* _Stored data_
○ ○ ○ ○ ○ ○ ○

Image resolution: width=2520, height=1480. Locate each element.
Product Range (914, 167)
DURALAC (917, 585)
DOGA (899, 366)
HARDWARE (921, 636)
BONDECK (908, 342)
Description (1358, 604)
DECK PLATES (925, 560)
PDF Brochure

○ ○ ○ ○ ○ ○ ○

* _Problem_
Every entry above should be duplicated exactly.

* _Task result_
Image resolution: width=2520, height=1480. Locate each element.
Product Range (914, 167)
DURALAC (917, 585)
DOGA (899, 366)
HARDWARE (921, 636)
BONDECK (908, 342)
Description (1358, 604)
DECK PLATES (925, 560)
PDF Brochure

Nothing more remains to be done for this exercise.